Barbaricum (from the Greek: Βαρβαρικόν, "foreign", "barbarian") is a geographical name used by historical and archaeological experts to refer to the vast area of barbarian-occupied territory that lay, in Roman times, beyond the frontiers or limes of the Roman Empire in North, Central and South Eastern Europe, the "lands lying beyond Roman administrative control but nonetheless a part of the Roman world". During the Late Antiquity, it was the Latin name for those tribal territories not occupied by Rome that lay beyond the Rhine and the Danube (but not for Persia): Ammianus Marcellinus used it, as did Eutropius. The earliest recorded mention appears to date to the early 3rd century.

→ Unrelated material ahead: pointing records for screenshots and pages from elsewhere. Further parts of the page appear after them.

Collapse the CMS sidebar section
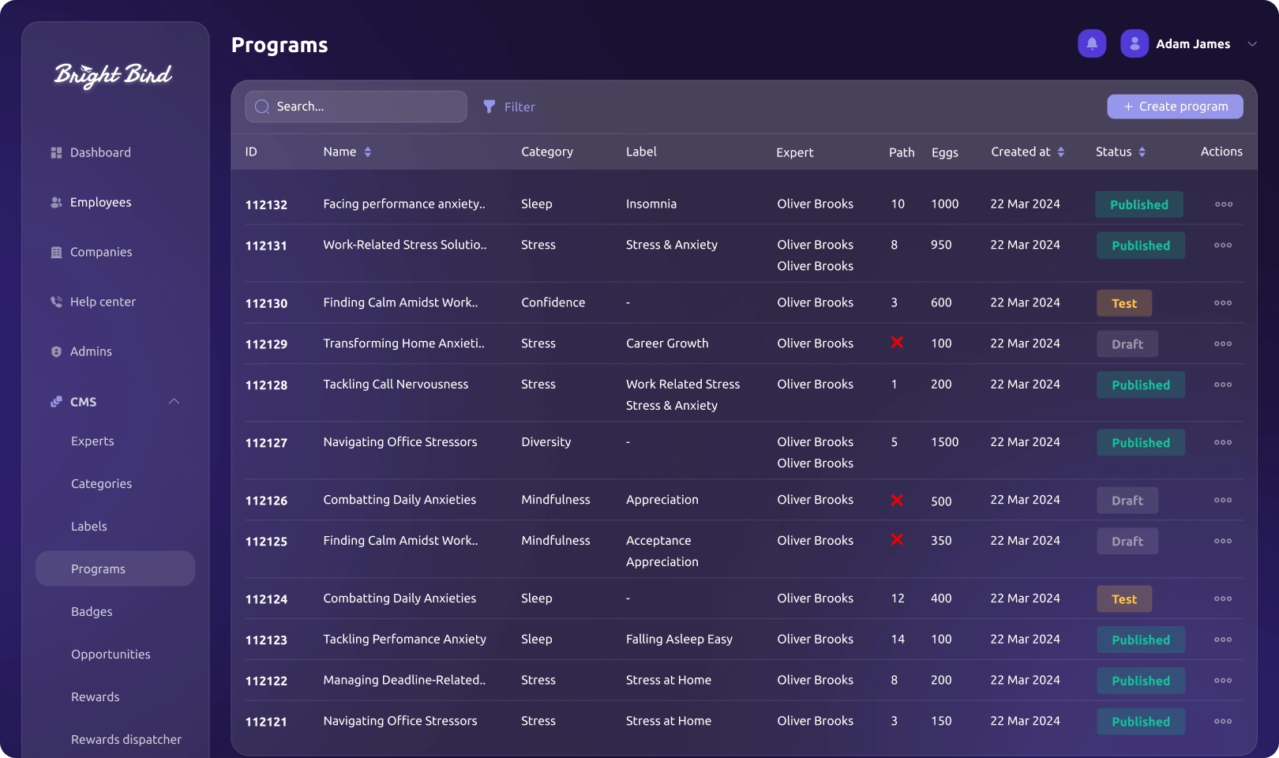 coord(174,402)
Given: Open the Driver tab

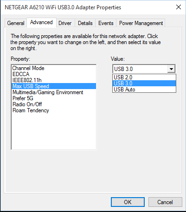Looking at the screenshot, I should pyautogui.click(x=65, y=23).
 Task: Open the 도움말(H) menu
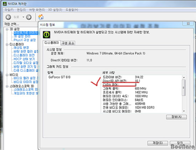pos(72,10)
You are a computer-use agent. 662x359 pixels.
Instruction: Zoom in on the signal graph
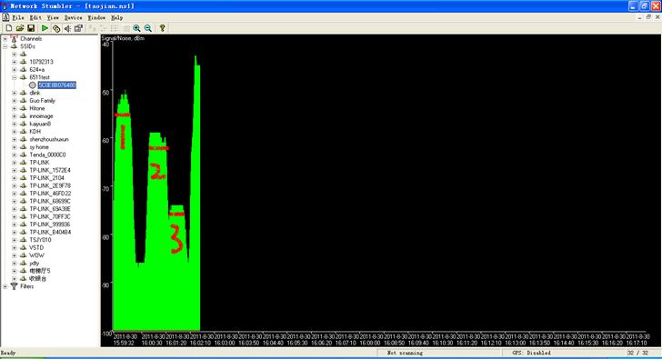tap(136, 28)
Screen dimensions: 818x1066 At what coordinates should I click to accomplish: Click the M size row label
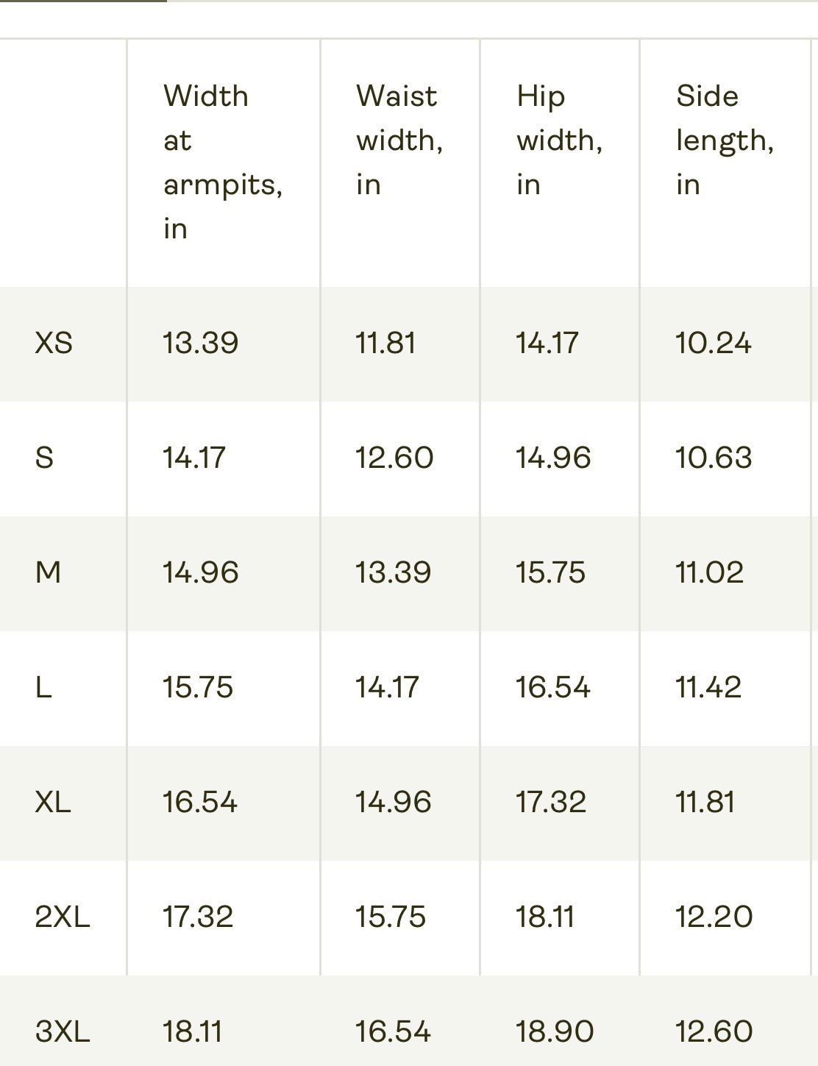[x=48, y=572]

In research literature, the terms 'Germania', which actually means Germania Magna, and 'Barbaricum' are sometimes used interchangeably, but they are not entirely identical in the chronological or the geographical senses. The extra-Roman area described as Barbaricum was, from the beginning of the Migration Period, not exclusively inhabited by Germani, even though they represented the majority of the population until the time of Late Antiquity. In the Migration Period, Alans and Huns also pushed forward into this area before and, later (from the 6th century), Slavic tribes populated the area east of the Albis (River Elbe) that the Germani had largely abandoned.
It is important to highlight the diverse cultural, social and economic contacts between (Germanic) Barbaricum and the Empire since the early imperial period. Archaeologically, numerous imported Roman artefacts have been uncovered among the finds in the Barbaricum region. The formation of major Germanic tribal units such as the Alemanni and Franks, from the time of the imperial crisis of the 3rd century was probably influenced by contact with the Roman world. Likewise, "barbarians" were able to have careers in the Roman Army.